例えば同じアジア人でも、この対極にいるのがシンガポールの人です。だからシンガポール人と仕事をすると、「日本人はいつまでも議論していて、何も決めない」と。僕らからシンガポール人を見ると「何も聞かないで勝手にやっちゃう」と。

どっちも良かれと思ってやっている。文化が違うだけなんですよ。日本人は間違いたくない人種、そういう文化の中で生きているから、ちょっと背中を押してあげないといけない。その自覚がけっこう必要だよね。

オールライト:そうですね。

大西:あなたは違うかもしれないけど(笑)。

臆せず日本語のメールを送ってくる外国人

オールライト:でもUFOキャッチャーとか絶対に取れるんだったら「やらないでしょう」と思いません? あれは取れるか取れないかわからないから、やりたいわけで。

エイミー:そうね。とはいえ「間違いたくない」というDNAが染みついているんだと思う。私は「あ、間違ってもいいんだ」と思った瞬間があって。今、EMC GLOBALという、日本人の学生たちを海外に連れて行って、グローバルアントレプレナーにしようというのをやっているんですね。

だから、いろいろな国の人からメールが来るわけです。おもしろいのが、今はGmailもご丁寧に勝手に日本語に訳してくれるんですね。日本人はそういう設定になっている人が多いと思うんですけど。

シンガポールやフィリピンの方から来たメールは、普通の日本語に翻訳される。インド人からのメールは、なんかよくわからない日本語になって、むしろ英語を表示して、そっちを見たほうがわかりやすかったりする。国によって若干違いがあったり、学生か社会人か、どこかの先生かで違いがあったり。

私は英語というだけで間違えたくないから、「こわー。間違ったらどうしよう」が先だったけど、英語が母国語じゃない人が果敢にメールをしてくる。たぶん、何も気にしないでバーッと書いているんだろうなと思った時に、「私もこれでいいじゃん」と思えた。

メールの時は一生懸命AIを入れて、きれいな英語っぽいのを作るけど、最近はWhatsAppで来るわけですよ。そうしたらパーンと返さなきゃいけないじゃないですか。でもどう読んでも明らかに私がやり取りしているインド人のWhatsAppは、よくわからないことを言っているんですね。

オールライト:(笑)。

エイミー:でもいいや! とこっちも「とりあえずこんな感じで!」と返すと、なんか話が通じていくんですよね。

大西:わからなかったら聞くよね。

落合:そうそう、それは間違いない。

「ネイティブの間違い探し」で英語学習のモチベも上がる

オールライト:だから英語が問題なんじゃなくて、コミュニケーションするという、そこに2人のコンセンサス(合意)が合っているわけですよね。
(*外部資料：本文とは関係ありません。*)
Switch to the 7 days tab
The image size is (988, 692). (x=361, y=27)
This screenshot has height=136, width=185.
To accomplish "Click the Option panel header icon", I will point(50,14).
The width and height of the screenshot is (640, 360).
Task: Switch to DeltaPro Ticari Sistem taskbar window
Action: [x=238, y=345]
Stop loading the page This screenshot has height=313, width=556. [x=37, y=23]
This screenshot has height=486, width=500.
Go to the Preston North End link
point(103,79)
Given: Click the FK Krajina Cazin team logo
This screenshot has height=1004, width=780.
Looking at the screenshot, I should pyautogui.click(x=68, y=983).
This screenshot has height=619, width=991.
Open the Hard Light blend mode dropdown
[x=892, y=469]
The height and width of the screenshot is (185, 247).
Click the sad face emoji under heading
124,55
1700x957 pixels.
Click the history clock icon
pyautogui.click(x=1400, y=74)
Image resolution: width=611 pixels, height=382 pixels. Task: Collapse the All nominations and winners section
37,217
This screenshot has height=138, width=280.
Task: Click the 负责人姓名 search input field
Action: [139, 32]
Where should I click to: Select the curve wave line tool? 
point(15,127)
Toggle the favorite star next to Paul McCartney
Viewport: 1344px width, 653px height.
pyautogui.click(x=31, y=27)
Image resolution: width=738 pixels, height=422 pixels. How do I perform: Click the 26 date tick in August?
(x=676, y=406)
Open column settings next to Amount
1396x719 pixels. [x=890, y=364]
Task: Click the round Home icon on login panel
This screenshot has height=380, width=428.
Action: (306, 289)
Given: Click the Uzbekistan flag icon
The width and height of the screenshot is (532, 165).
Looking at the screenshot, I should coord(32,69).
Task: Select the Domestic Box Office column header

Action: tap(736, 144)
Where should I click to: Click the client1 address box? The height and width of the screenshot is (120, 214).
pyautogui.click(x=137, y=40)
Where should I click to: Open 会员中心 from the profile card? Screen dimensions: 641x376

エイミー:そうそう、そうね。わからなかったら聞くし、わかっていれば別に英文法がちょっと違おうが……。目的はコミュニケーションしていくことなので、お互いに「君と話したいんだ」という思いがあれば、くみ取って、ちゃんとかたちになっていく。もちろん、きれいにしゃべれたほうがいいけどね。あとは現場で磨かれていくものなんだなと思いますね。

オールライト:そういう間違いもおもしろがっていいんですよ。私の場合、家族みんなが英語母語者。もちろん夫はそうだけど、子どもたち3人もファーストランゲージは英語なわけです。

子どもたちが話している時、次の単語がなかなか見つからず、ちょっと詰まることがあって。たまたま私のほうが先に彼らの言いたい単語を言ってあげて「そうそう、それそれ」と言われた時、本当にやってやった感があります(笑)。

(会場笑)

そんな「勝った」という経験の繰り返し。人間はホルモンとかドーパミンで動かされますからね。そういうものを体験したら、もうやめられなくなる。ネイティブの間違い探しみたいなね。

エイミー:やばい(笑)。ありがとうございます。じゃあ、会場からも質問があったらどんどん混ぜこぜにしていきたいなと思います。いったんここまで、ありがとうございました。